-- START OF Source --
By Steve Geary | 07/09/2018 | 5:17 AM

A few months ago we wrote, “There is a storm rolling in.”  Well, it’s here.

We are now in a tariff battle with a long list of countries that includes China, Canada, Mexico, Germany, France, and India, among others.  Those six countries are among America’s top 10 trading partners, accounting for over 50% of our foreign trade.

“Trade wars are good, and easy to win,” according to President Trump

Trade wars are like bar brawls.  Nobody knows who will win.  Things get broken.  Everybody gets hurt.  It takes a long time to clean up.

Economists don’t agree with the President.  An opinion piece published earlier this year in MarketWatch nicely summarizes the opposing viewpoint. 

“It is a standard principle of economics that all individual actors exist within a system, any action taken by one actor will likely result in a response from others.  This means that wise governments, in considering which policies to adopt, must make difficult calculations about how their actions will interact with those of others.  ‘America First’ fails to make these calculations.”
-- END OF Source --
#### Instructions:
**a)** Using the trade war post, explain in one to three sentences why the quoted MarketWatch piece says "America First" fails.
**b)** Please extend the trade war post past its final sentence.
The rows play no role here.
-- START OF Listing --
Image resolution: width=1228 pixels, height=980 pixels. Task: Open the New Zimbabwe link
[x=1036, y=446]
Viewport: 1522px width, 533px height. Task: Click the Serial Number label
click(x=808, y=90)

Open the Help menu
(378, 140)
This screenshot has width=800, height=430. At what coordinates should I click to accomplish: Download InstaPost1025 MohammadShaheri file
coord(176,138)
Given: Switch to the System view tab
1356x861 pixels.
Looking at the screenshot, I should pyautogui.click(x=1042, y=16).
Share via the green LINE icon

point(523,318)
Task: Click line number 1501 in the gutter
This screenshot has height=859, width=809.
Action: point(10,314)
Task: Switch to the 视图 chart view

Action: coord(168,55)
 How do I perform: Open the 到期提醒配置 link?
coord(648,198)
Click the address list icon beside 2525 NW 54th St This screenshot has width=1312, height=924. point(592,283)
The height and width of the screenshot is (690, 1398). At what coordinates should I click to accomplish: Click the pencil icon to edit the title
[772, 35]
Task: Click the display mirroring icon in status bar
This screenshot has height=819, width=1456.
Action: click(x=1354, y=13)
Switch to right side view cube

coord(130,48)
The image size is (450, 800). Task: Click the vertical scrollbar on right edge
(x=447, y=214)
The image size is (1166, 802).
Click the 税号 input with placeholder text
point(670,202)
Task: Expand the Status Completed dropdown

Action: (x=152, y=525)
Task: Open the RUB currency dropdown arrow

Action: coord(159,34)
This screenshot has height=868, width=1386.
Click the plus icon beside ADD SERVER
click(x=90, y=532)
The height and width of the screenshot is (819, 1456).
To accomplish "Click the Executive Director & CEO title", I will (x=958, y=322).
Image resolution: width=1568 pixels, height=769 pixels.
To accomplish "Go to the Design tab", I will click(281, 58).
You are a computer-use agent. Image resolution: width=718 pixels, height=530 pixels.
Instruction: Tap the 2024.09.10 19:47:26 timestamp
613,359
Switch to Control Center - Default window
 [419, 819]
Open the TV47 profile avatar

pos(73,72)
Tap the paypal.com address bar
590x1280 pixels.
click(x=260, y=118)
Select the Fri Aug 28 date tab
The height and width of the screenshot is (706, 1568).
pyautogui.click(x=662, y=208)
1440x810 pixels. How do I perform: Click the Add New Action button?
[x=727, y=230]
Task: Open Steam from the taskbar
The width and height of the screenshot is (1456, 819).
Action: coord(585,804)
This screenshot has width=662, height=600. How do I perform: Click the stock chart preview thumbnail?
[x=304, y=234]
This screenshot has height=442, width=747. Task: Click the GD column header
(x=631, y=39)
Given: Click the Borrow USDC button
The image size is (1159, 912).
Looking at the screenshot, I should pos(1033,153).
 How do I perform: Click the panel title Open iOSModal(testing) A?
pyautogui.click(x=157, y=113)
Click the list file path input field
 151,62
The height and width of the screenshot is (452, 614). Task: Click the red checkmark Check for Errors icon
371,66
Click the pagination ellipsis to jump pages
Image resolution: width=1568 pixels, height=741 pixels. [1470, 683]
-- END OF Listing --
#### The results:
**a)** Any action by one actor in a system will likely draw a response from others, so wise governments must work out how their policies will interact with those of others. "America First" fails because it does not make these calculations.

**b)**
The United States government has just ramped up on uncertainty for US business, and business hates uncertainty.  To paraphrase another senior government official named Donald from over a decade ago, there are known knowns, known unknowns, and unknown unknowns.  In my judgement, the known unknowns and unknown unknowns are now dominant.

Bring your key suppliers in and ask them how they are going to be impacted.  Call your top customers, and ask them if how they are impacted.  Draw a map of your supply chain, reaching out at least two levels, and see what it tells you.

Then start loading up the warehouse and keep your fingers crossed.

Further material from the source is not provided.